C'est un peu le monde à l'envers : voilà que la rentrée littéraire de l'hiver devient plus importante que l'habituelle affluence d'automne. En janvier et février, pas moins de 545 romans seront envoyés par les éditeurs, contre 521 à la saison des prix. Bien sûr, il y a le Houellebecq et son lot de partisans et détracteurs. Mais d'autres grosses pointures sont déjà sur nos tables (Eric Vuillard, Pascal Quignard, Karine Tuil, Stefansson, Pete Fromm, ...) ou sont attendues très prochainement (et avec impatience pour le Pierre Lemaître, Leila Slimani ou l'excellent Nicolas Mathieu).
L'équipe d'A Livre Ouvert défriche petit à petit le terrain. Voici un premier aperçu de nos coups de coeur 2022.
555, Hélène Gestern (Arléa, 449 p., 22 €): Lors de la restauration d'un ancien étui à violon, Grégoire Coblence découvre une partition ancienne, qui semble être de la main de Scarlatti , le "Violoniste du diable", compositeur aux 555 sonates.. Bien que restant très discret, il la montre à son associé luthier, et à une claveciniste de renom. Et très vite , la partition disparait, sans avoir livré ses secrets.
L'autrice tisse autour de l'oeuvre du génial Scarlatti une trame romanesque resserrée, dans laquelle cinq personnages à la recherche de cette précieuse oeuvre musicale voient leur vie être radicalement bouleversée.
Une ascension, Stefan Hertmans, trad. du néerlandais (Gallimard, 476 p., 23 €): A l'origine, il y a cette maison à Gand, une ruine achetée par le narrateur de ce roman-enquête, dans un quartier autrefois bourgeois. Au moment de la quitter, il se rend compte que la demeure a été habitée autrefois par un nationaliste flamingant, ayant activement contribué à la collaboration nazie pendant la guerre. Dès lors, des questions surgissent : qui était cet homme qui a vécu une véritable ascension sociale grâce aux nazis ? Quelles ont été les réactions de sa femme (pacifiste) et de ses enfants? Comment s'est passé son retour dans la société après sa condamnation?
Stefan Hertmans, ce grand écrivain flamand, livre une remarquable et passionnante enquête sur un moment délicat de l'histoire belge. C'est à la fois un récit palpitant, un incroyable portrait de famille et une plongée dans l'histoire des mentalités.
Les survivants, Alex Schulman, trad. du suédois (Albin Michel, 19€90) : Nils, Benjamin et Pierre reviennent dans la maison au bord du lac où ils passaient tous leurs étés quand ils étaient enfants. Ils viennent y disperser les cendres de leur mère, selon les dernières volontés de celle-ci. C'est la première fois depuis 20 ans qu'ils retournent sur les lieux, les souvenirs ressurgissent.

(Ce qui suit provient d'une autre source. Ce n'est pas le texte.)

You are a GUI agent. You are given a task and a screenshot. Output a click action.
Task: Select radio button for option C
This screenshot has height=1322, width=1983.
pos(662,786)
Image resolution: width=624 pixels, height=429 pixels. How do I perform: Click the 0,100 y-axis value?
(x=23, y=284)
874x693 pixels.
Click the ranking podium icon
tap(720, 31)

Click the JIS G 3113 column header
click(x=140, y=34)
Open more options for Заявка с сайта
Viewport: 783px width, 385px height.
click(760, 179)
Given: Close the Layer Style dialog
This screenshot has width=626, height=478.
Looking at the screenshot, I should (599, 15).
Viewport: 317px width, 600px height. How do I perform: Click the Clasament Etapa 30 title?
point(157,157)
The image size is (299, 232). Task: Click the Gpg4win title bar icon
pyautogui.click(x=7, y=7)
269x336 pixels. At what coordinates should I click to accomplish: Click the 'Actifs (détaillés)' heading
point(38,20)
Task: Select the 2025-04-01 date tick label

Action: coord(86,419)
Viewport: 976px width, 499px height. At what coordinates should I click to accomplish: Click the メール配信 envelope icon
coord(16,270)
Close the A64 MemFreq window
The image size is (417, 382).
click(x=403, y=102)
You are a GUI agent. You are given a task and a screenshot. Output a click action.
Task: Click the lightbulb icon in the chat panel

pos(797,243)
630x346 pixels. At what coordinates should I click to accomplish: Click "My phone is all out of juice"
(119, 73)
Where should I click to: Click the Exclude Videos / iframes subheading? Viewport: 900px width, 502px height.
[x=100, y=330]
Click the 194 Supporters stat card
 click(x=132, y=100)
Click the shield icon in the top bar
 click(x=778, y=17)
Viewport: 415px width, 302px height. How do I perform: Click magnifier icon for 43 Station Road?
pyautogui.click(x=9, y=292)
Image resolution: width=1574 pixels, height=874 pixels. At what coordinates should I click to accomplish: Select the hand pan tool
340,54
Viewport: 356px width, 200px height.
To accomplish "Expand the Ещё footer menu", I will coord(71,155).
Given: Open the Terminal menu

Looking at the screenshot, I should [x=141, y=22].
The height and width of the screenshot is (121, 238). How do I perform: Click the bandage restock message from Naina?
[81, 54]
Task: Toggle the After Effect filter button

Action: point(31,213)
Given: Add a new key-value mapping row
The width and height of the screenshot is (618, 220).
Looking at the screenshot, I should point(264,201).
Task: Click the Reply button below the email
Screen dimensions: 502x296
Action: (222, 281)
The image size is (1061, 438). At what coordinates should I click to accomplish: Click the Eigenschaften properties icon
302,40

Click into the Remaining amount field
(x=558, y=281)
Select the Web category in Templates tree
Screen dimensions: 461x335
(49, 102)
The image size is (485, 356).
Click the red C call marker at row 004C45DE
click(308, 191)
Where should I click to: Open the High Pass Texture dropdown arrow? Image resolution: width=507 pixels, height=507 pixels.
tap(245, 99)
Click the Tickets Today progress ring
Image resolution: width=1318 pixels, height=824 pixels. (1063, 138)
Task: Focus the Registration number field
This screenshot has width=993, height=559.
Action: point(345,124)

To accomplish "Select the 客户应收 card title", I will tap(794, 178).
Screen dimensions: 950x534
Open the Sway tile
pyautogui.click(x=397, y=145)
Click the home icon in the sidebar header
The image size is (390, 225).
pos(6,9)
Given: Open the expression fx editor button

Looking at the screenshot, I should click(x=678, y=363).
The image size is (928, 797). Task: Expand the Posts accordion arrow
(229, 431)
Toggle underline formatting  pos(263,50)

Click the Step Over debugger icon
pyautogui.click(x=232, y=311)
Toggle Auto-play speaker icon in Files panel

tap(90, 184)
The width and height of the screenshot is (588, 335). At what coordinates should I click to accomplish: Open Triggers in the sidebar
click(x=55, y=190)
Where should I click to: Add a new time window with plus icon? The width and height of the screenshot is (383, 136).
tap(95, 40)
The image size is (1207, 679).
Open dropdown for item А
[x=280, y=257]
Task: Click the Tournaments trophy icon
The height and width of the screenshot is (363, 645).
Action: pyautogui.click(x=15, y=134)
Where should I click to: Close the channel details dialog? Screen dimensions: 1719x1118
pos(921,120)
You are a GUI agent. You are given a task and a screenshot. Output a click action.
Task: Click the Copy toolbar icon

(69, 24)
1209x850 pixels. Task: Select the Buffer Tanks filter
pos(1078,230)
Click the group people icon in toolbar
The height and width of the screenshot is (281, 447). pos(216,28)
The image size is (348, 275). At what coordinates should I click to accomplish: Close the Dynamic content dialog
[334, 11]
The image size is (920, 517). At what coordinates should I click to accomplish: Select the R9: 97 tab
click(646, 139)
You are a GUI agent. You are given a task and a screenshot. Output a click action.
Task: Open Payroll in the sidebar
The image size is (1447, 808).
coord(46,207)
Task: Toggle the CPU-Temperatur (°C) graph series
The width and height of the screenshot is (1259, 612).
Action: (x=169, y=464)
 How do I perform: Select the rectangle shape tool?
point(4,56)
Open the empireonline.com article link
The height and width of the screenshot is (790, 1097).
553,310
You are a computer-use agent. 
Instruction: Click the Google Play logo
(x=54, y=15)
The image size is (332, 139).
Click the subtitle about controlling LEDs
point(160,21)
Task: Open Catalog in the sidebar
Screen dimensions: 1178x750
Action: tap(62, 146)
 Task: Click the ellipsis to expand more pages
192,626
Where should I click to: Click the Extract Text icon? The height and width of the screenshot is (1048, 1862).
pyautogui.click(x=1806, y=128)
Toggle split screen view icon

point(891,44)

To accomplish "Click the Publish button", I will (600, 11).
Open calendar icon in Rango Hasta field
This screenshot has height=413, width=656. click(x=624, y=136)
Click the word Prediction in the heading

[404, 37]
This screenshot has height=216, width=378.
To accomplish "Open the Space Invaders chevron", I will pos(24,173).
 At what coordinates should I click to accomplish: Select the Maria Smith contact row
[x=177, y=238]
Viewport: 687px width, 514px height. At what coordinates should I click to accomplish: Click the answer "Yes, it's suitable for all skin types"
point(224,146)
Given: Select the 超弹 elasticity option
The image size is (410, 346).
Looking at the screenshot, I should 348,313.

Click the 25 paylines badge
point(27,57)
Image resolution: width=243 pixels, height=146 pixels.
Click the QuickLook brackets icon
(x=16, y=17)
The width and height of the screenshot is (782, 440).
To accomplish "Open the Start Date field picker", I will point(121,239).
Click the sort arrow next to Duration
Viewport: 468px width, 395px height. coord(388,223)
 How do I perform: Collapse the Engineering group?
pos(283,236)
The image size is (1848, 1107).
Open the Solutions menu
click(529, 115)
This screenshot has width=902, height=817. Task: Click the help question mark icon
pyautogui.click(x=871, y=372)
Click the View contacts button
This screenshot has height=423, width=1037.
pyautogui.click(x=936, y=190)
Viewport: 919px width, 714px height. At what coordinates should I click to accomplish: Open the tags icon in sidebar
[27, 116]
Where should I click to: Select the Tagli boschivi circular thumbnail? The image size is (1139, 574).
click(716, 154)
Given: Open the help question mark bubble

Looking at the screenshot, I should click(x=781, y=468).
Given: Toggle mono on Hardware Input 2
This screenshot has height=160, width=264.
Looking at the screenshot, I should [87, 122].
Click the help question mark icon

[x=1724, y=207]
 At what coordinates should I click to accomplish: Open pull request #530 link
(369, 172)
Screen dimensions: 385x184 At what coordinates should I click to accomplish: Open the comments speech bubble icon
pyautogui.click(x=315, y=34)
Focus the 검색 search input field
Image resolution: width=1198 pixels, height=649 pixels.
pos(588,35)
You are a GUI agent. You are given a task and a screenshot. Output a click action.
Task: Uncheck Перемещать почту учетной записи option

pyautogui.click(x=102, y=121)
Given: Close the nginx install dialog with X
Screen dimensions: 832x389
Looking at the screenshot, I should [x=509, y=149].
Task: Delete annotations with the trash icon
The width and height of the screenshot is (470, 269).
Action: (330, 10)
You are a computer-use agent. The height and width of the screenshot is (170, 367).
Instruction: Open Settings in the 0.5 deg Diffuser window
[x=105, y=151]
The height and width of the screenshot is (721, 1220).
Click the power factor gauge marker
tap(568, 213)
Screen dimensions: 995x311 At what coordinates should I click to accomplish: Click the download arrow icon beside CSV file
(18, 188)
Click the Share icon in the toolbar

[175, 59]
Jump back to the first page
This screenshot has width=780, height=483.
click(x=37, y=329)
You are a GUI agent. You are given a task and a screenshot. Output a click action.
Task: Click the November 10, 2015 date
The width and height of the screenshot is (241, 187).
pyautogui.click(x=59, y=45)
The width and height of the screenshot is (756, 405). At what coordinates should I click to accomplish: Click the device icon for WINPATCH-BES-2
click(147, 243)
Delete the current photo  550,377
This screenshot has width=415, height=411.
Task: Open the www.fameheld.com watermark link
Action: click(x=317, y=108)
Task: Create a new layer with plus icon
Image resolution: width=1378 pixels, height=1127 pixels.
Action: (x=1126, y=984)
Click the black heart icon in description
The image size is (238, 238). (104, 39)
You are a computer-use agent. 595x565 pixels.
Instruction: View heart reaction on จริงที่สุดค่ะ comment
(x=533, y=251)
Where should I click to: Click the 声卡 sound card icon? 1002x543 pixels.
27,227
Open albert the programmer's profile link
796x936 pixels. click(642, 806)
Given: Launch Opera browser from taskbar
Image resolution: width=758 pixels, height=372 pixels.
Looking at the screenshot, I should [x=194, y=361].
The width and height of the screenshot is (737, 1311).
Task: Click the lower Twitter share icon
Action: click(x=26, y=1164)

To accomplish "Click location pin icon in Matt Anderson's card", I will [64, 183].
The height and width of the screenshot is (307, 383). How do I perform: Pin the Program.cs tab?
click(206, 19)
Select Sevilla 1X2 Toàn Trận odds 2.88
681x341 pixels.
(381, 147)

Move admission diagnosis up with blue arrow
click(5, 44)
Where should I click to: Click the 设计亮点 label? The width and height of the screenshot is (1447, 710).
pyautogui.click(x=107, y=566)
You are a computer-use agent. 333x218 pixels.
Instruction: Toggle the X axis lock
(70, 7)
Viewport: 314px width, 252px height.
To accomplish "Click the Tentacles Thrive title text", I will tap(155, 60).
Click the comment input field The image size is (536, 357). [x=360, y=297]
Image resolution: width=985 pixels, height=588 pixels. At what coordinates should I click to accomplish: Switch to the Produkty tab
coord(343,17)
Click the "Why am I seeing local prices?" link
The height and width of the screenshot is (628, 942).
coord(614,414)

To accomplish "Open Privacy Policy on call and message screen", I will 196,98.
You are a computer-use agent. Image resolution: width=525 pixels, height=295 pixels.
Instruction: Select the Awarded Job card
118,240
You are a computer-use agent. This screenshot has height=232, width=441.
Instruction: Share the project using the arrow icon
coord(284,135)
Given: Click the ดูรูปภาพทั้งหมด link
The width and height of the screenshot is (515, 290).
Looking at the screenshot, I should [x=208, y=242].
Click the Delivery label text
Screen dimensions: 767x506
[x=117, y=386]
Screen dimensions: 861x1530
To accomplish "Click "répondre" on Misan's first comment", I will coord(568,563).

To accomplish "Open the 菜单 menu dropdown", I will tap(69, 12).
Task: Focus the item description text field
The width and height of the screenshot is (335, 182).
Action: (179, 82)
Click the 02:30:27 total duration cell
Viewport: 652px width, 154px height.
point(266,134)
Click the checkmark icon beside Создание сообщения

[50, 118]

L'auteur alterne les chapitres entre le passé et le présent. Il excelle à créer une ambiance pleine de mystères et de non-dits. On perçoit le malaise dans cette famille, on sent poindre un événement terrible mais sans comprendre lequel. Dans leur vie d'adultes, la colère, la tristesse des 3 frères est aussi perceptible. Jusqu'à la révélation finale, qui laisse pantois.
Un suspense familial intense, d'une grande beauté, sur les secrets de l'enfance. Magnifique.
Ton absence n'est que ténèbres, Jon Kalman Stefansson, trad. de l'islandais (Grasset, 597 p., 25 €) : Un roman impossible à résumer tant il y a de récits qui se croisent et se chevauchent, tant la narration survole les époques, tant les destinées des personnages semblent extraordinaires et couvrent toutes les facettes de l'expérience humaine. Mais à la fin de la lecture de cette incroyable construction romanesque, le lecteur garde au coeur le sentiment d'avoir lu un livre total, brassant mille pensées et sentiments, d'une folle richesse.